Saklı Sandık
-ebruarte
"Zamanın İlmeklerindeSaklı Hikayeler"
Anadolu ve asyanın derinliklerinde, zamanın tozuna bulanmış sandıklar açıldığında yalnızca kumaş değil, bir çağın sesi, bir kültürün suskun yankısı gün yüzüne çıkar.
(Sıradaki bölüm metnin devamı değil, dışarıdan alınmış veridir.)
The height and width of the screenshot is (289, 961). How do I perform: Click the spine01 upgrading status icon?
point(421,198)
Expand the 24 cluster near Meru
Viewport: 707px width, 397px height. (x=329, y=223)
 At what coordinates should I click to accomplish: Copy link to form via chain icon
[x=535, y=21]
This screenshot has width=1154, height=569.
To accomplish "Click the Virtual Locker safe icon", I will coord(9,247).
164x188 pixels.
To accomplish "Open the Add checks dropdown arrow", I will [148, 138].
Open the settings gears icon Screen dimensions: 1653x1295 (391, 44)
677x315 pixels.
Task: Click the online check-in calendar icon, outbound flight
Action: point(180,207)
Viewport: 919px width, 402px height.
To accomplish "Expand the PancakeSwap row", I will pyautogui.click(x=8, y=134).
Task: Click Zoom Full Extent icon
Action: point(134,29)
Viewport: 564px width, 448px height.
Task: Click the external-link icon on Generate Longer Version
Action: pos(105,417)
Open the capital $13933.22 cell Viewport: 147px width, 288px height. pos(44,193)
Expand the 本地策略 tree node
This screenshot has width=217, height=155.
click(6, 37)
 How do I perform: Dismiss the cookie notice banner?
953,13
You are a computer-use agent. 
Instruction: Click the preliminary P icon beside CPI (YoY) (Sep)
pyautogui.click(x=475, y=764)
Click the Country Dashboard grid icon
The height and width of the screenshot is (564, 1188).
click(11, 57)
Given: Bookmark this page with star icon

Her ilmek, geçmişin ustalığını; her desen, unutulmuş bir hikâyeyi taşır. Renkler solmuş gibi görünse de, içlerindeki anlam hâlâ canlı, hâlâ dokunaklıdır. Bu kumaşlar sadece eski değil; özeldir, seçkindir. Onlar, yüzyıllardır süregelen zanaatkârlığın ve estetik anlayışın sessiz tanıklarıdır. Her bir parça, döneminin ruhunu, kadınların sabrını, ustaların maharetini taşır. Zamana meydan okuyan bu dokular, artık yalnızca giyilmek için değil, görülmek, hissedilmek ve sanatsal bir değer olarak yeniden yorumlanmak için var. Bu metin, unutulmaya yüz tutmuş o değerli parçalara bir saygı duruşudur. geçmiş kültürlerin sadece bir stil değil, bir hafıza biçimi olduğunu hatırlatır. Çünkü bazen en nadide sanat eserleri, en derin sandıklardan çıkar.